Copy each line below holding "Nadeldrucker".

• **Stored records**:
++++
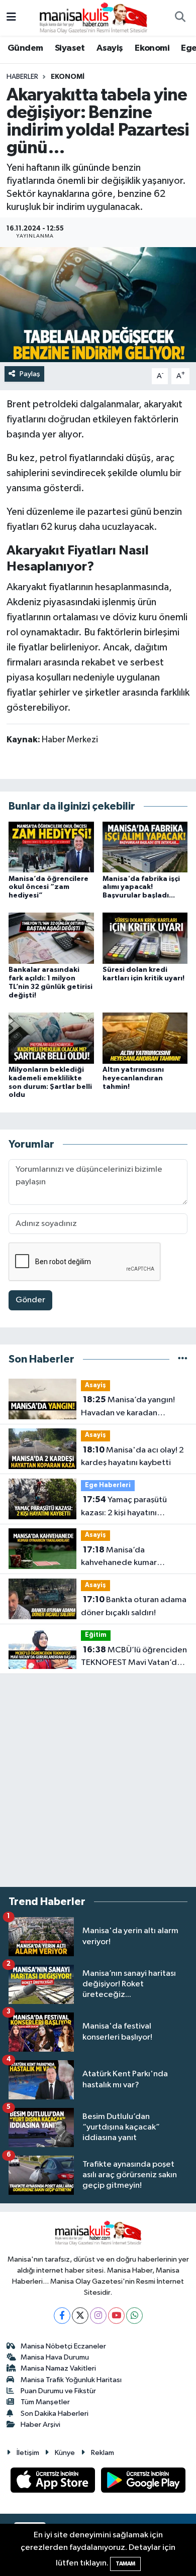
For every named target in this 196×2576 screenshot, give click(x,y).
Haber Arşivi (40, 2424)
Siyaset (70, 48)
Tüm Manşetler (45, 2402)
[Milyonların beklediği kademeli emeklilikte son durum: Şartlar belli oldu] (51, 1038)
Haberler (22, 76)
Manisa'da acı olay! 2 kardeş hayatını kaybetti (132, 1456)
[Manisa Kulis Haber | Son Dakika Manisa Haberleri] (93, 17)
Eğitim (96, 1635)
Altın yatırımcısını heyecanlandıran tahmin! (133, 1078)
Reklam (102, 2452)
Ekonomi (152, 48)
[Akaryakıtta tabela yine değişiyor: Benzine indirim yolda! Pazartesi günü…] (98, 304)
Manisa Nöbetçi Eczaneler (63, 2346)
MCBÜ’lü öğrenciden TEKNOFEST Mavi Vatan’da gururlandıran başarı (134, 1657)
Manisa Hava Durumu (55, 2357)
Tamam (125, 2563)
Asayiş (109, 48)
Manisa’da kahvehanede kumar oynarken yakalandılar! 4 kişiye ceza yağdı (126, 1557)
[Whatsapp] (134, 2315)
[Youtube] (116, 2315)
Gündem (25, 48)
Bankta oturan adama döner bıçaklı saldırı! (133, 1606)
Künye (65, 2452)
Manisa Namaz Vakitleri (58, 2368)
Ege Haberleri (108, 1485)
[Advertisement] (98, 1780)
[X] (80, 2315)
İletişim (28, 2452)
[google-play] (143, 2482)
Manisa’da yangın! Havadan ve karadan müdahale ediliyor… (128, 1407)
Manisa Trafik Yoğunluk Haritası (71, 2380)
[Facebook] (62, 2315)
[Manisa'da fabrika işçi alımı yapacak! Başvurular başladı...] (145, 846)
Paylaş (30, 374)
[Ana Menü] (11, 18)
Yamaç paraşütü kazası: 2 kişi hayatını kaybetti (124, 1507)
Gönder (30, 1300)
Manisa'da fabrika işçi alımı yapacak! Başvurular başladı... (141, 887)
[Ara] (179, 18)
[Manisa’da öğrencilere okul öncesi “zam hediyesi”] (51, 846)
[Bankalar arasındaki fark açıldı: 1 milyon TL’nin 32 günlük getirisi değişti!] (51, 938)
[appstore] (54, 2482)
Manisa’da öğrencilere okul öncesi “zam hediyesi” (48, 887)
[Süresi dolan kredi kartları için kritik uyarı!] (145, 938)
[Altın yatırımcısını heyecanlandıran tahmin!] (145, 1038)
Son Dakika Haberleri (54, 2413)
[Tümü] (182, 1359)
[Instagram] (98, 2315)
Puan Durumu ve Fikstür (58, 2391)
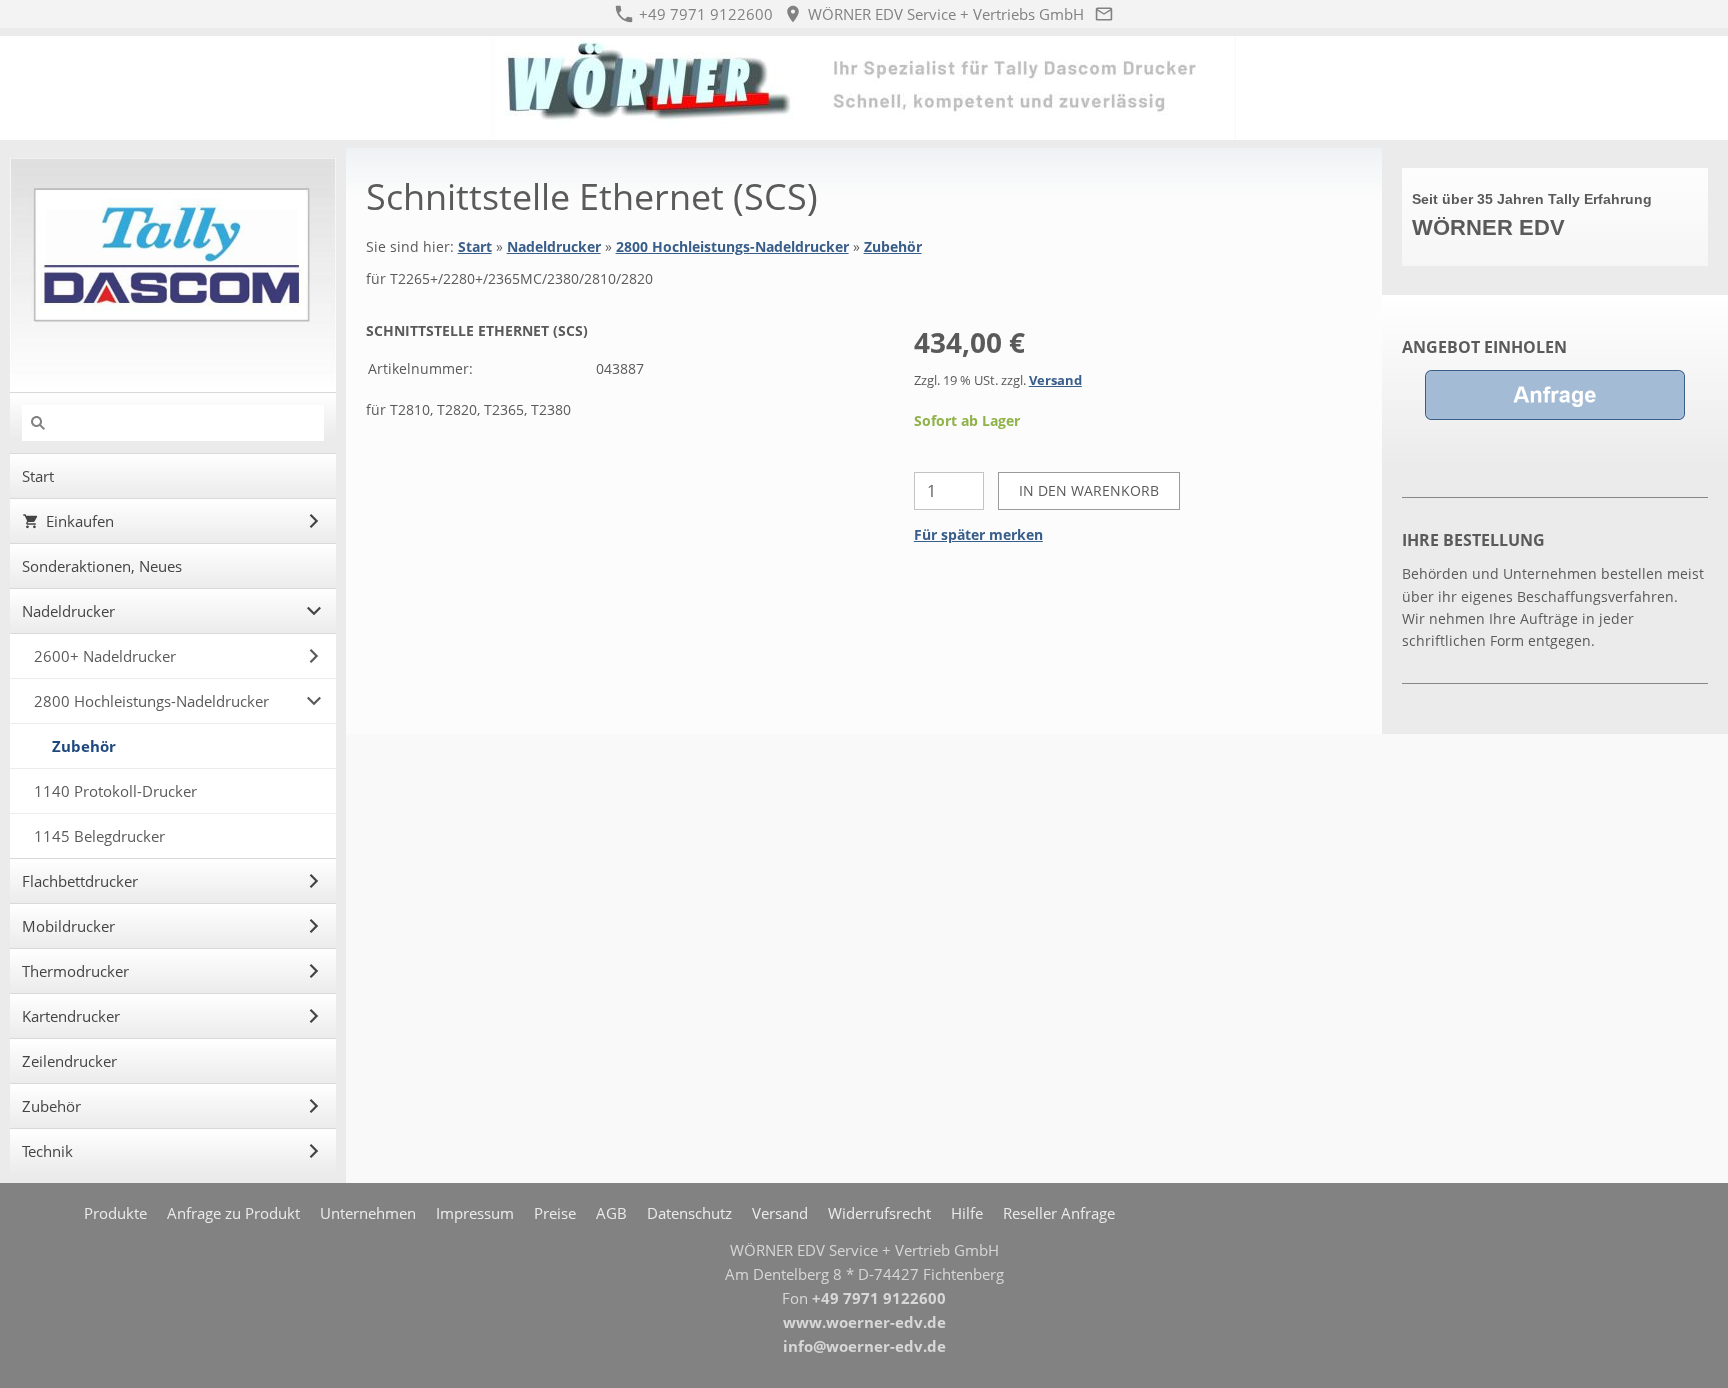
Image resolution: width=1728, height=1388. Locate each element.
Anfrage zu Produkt (233, 1213)
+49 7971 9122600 (704, 14)
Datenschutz (689, 1213)
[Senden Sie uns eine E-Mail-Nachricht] (1104, 14)
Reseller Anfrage (1059, 1213)
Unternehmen (368, 1213)
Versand (1055, 380)
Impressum (475, 1213)
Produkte (115, 1213)
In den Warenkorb (1089, 490)
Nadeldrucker (554, 246)
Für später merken (978, 534)
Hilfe (967, 1213)
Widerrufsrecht (879, 1213)
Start (475, 246)
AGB (611, 1213)
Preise (555, 1213)
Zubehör (893, 246)
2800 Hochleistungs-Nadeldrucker (732, 246)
++++
• **RESPONSE**:
Nadeldrucker (554, 246)
2800 Hochleistungs-Nadeldrucker (732, 246)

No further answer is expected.